Jones and Sequoia Capital are the two principal investors in the company, each owning between 20 percent and 25 percent of Gracenote. Bessemer Ventures owns about 10 percent of the company. Scherf and Roberts are still with the company; Kan is an occasional Gracenote consultant.

By the end of this year, Gracenote will most likely be profitable, CEO Palmer said. He said the company has no immediate plans to go public.

"It wouldn't be a 2004 event for us, but we're keeping an eye on the market and building the company in that fashion," Palmer said. "Although we're not looking for this by any stretch of the imagination, I think we'd also be a great acquisition for somebody because if somebody got us, they'd certainly put a hurt on their competitors."

From its inception, the service has relied on music fans around the world to keep its database robust. If music enthusiasts play a CD for which there is no track information, they can submit the details to the database, which is then reviewed by Gracenote editors. The company collects 10,000 submissions daily from 160 countries in 65 languages. Music labels and publishers also submit their songs to the database.

But Gracenote's transition from an open, public database to a profit-minded, private venture has irked some critics.

"They're the bad kid on the block," said Robert Kaye, who runs MusicBrainz, an open-source music-identification service, similar to some of Gracenote's offerings.

Kaye's beef with the company is that it took a database that had been built by music fans and turned it into a private company.

"Everything that they did by taking the resource private was perfectly legal," said Kaye, "but it certainly wasn't a very community-minded decision."

Gracenote also drew flak from open-source supporters three years ago after the firm filed suit against Roxio, a maker of CD-burning software. The suit alleged that Roxio breached its contract with Gracenote when it decided to use a rival open-source service, freedb.

Roxio later agreed to settle the suit for an undisclosed sum and currently is a customer of Gracenote.

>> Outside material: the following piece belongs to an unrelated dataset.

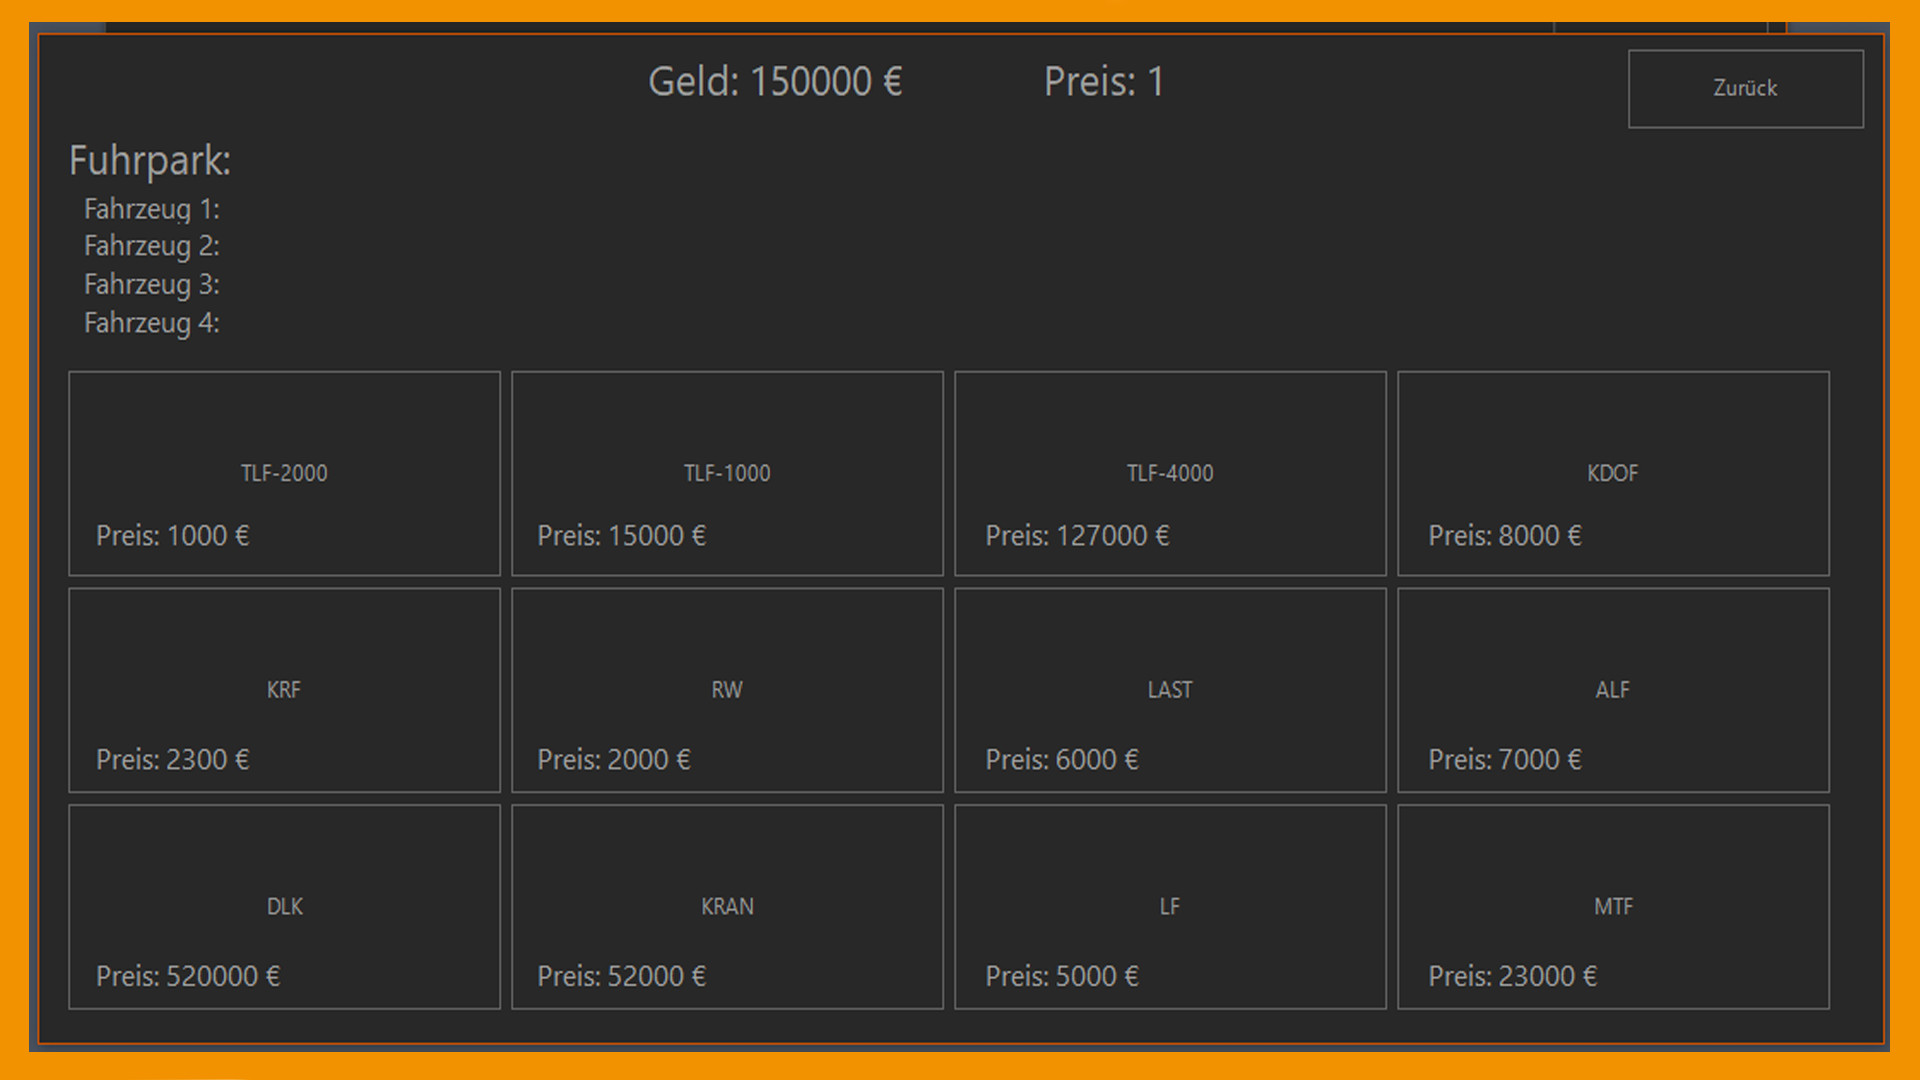The image size is (1920, 1080).
Task: Select the RW vehicle button
Action: tap(727, 690)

Kan, one of the creators of CDDB, said that such criticism about Gracenote's proprietary business model is unfounded.

"That fact is, at the time, we had to do what we did," Kan wrote in an e-mail. "CDDB was generating so much commercial interest, the original principals were ill-prepared to handle it. Were it not for what we did, CDDB would probably stagnate and die."

Rather than stagnate, the company is flourishing. Gracenote provides an invaluable service to digital media fans, one analyst said.

"You don't have to expend energy on managing the little details of your music after you've ripped it and moved it around, because the Gracenote database does that for you," said Susan Kevorkian, an analyst with IDC. "There's potentially a lot of time involved in managing those little details, when what consumers are really interested in is getting their music onto those high-capacity devices and being able to use it."

A lot of Gracenote's success and credibility is based on the CDDB product, Kevorkian said, which would be difficult to replicate because it was built by millions of people.

"I think they are very well-positioned to continue to expand their reach going forward," she said. "They are becoming more and more relevant as services and devices that are launched use those technologies."

And Gracenote is stealthily moving into another market. Palmer hinted that Gracenote's next frontier is tackling the problem of copyright infringement on peer-to-peer networks.

"There are some things that we're doing that could help a number of companies striving to be more legitimate in this space," he said. "We've got a partnership in that world, but I can't really say much more about that at this point."